SET PROBLEM:
Output the items from the start through the line that contains "(x=553, y=475)", including that line, as a Markdown table with the columns Row and Item line. Leave out any blank lines.

***** THE RECORDS

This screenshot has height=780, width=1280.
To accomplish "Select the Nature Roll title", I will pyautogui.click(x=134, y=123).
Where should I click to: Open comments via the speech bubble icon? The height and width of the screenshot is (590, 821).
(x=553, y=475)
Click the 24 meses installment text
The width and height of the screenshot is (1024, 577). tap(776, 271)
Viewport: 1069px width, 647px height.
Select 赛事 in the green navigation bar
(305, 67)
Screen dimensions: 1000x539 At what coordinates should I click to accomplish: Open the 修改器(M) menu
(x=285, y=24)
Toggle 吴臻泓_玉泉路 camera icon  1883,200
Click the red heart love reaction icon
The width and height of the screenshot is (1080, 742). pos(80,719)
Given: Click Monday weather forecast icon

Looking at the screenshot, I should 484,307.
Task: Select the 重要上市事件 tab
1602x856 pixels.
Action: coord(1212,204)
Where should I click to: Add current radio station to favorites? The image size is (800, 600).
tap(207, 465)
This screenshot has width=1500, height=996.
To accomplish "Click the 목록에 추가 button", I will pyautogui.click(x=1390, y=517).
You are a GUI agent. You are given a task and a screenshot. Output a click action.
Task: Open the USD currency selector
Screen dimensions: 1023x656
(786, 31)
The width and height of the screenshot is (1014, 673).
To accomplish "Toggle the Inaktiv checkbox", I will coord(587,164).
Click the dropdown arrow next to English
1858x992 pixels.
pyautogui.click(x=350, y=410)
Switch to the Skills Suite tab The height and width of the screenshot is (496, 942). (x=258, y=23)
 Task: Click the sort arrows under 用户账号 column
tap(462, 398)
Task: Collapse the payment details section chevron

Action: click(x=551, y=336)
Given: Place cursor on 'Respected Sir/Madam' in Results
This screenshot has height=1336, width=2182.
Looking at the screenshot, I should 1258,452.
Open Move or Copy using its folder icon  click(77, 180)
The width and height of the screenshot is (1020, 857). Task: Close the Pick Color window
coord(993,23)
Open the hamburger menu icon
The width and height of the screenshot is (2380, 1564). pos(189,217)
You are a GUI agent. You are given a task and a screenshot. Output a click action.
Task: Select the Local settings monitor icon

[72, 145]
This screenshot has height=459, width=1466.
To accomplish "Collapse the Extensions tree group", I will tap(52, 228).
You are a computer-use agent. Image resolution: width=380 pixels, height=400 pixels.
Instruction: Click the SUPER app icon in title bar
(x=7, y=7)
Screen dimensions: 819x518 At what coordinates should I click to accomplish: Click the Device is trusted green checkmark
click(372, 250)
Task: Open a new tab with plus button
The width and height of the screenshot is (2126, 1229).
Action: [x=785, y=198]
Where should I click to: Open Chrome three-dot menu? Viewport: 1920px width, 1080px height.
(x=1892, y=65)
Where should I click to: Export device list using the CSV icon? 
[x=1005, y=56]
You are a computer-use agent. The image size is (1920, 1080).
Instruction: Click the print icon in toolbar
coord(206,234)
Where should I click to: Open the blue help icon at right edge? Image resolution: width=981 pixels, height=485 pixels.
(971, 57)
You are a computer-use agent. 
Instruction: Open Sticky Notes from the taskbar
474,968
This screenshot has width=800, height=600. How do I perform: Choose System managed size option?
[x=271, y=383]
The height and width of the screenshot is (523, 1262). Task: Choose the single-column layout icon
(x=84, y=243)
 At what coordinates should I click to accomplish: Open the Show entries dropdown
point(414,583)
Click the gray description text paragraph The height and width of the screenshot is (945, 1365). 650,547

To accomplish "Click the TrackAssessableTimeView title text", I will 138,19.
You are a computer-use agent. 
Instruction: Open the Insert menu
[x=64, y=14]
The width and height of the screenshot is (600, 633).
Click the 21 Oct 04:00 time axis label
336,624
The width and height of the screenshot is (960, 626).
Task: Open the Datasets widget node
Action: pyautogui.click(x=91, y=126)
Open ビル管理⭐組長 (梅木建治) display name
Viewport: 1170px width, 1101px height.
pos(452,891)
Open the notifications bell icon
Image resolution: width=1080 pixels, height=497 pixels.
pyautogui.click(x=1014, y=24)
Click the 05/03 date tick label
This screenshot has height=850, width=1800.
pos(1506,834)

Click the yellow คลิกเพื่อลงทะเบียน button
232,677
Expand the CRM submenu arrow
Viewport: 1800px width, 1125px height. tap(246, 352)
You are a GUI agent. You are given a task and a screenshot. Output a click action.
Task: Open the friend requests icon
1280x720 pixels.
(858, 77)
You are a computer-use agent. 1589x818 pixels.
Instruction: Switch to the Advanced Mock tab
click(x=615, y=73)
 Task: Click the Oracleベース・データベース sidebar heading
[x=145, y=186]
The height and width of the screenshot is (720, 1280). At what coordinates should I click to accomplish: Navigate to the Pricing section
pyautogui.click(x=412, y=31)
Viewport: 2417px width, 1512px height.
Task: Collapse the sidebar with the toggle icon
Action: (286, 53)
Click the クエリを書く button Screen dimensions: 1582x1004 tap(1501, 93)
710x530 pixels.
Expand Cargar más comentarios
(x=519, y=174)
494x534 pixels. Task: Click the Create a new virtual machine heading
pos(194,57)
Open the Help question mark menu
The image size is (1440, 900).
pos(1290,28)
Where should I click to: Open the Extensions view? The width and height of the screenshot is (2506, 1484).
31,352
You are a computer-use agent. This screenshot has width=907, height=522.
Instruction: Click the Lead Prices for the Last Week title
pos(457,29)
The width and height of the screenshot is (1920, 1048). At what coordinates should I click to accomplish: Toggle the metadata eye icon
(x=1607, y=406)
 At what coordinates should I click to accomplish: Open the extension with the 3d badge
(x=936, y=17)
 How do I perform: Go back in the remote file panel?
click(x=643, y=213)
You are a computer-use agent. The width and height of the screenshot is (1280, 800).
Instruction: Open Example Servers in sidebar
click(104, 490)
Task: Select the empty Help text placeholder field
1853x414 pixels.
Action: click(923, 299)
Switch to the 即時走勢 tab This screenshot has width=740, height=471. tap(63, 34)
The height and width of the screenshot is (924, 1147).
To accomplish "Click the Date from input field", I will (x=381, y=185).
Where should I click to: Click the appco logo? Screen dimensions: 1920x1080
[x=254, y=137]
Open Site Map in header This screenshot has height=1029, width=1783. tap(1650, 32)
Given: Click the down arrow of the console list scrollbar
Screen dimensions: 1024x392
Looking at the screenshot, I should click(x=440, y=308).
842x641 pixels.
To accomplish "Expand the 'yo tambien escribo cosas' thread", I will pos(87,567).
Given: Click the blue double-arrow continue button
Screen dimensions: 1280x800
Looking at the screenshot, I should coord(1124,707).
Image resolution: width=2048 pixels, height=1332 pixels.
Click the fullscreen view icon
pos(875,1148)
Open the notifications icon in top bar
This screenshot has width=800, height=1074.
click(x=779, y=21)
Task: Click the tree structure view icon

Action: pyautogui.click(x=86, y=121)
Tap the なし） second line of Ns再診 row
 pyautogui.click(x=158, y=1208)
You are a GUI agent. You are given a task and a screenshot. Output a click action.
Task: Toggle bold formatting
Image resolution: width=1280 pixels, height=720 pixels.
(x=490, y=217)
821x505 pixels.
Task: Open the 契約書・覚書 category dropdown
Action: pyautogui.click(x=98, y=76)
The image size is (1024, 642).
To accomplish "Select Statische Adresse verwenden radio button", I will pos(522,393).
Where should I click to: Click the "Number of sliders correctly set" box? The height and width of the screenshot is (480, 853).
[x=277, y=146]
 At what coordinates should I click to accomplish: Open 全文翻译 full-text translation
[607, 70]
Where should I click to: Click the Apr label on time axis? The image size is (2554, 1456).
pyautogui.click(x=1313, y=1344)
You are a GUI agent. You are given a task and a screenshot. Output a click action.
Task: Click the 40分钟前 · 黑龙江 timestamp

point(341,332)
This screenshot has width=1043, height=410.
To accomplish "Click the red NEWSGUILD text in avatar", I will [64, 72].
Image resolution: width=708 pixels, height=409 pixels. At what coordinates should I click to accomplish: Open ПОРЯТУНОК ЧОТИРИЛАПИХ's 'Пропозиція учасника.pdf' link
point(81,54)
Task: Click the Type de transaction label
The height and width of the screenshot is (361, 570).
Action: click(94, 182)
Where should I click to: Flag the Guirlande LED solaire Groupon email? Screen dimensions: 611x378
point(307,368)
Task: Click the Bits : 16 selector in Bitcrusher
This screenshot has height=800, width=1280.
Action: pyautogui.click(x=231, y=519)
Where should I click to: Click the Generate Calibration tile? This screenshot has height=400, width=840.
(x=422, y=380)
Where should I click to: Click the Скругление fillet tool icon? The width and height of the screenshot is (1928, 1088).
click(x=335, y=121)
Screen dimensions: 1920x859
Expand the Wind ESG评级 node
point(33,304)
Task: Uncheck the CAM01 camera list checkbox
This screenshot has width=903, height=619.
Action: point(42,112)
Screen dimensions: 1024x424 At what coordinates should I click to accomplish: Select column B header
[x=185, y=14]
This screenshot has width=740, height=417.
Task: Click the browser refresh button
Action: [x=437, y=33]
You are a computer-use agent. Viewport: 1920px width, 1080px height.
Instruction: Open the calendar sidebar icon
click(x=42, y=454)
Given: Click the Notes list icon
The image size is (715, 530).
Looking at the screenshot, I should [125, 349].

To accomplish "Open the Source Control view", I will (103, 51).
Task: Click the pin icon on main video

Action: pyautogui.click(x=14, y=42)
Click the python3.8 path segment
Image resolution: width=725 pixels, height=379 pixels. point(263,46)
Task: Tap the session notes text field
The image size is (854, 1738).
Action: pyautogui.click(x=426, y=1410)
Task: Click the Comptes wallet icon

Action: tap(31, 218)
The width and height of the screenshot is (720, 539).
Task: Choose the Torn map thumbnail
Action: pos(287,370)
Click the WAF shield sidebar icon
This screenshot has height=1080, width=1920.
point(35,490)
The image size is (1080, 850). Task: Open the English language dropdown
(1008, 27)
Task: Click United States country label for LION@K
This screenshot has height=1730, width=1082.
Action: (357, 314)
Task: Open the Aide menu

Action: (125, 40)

**********

OUTPUT BELOW:
| Row | Item line |
|---|---|
| 1 | This screenshot has height=780, width=1280. |
| 2 | To accomplish "Select the Nature Roll title", I will pyautogui.click(x=134, y=123). |
| 3 | Where should I click to: Open comments via the speech bubble icon? The height and width of the screenshot is (590, 821). |
| 4 | (x=553, y=475) |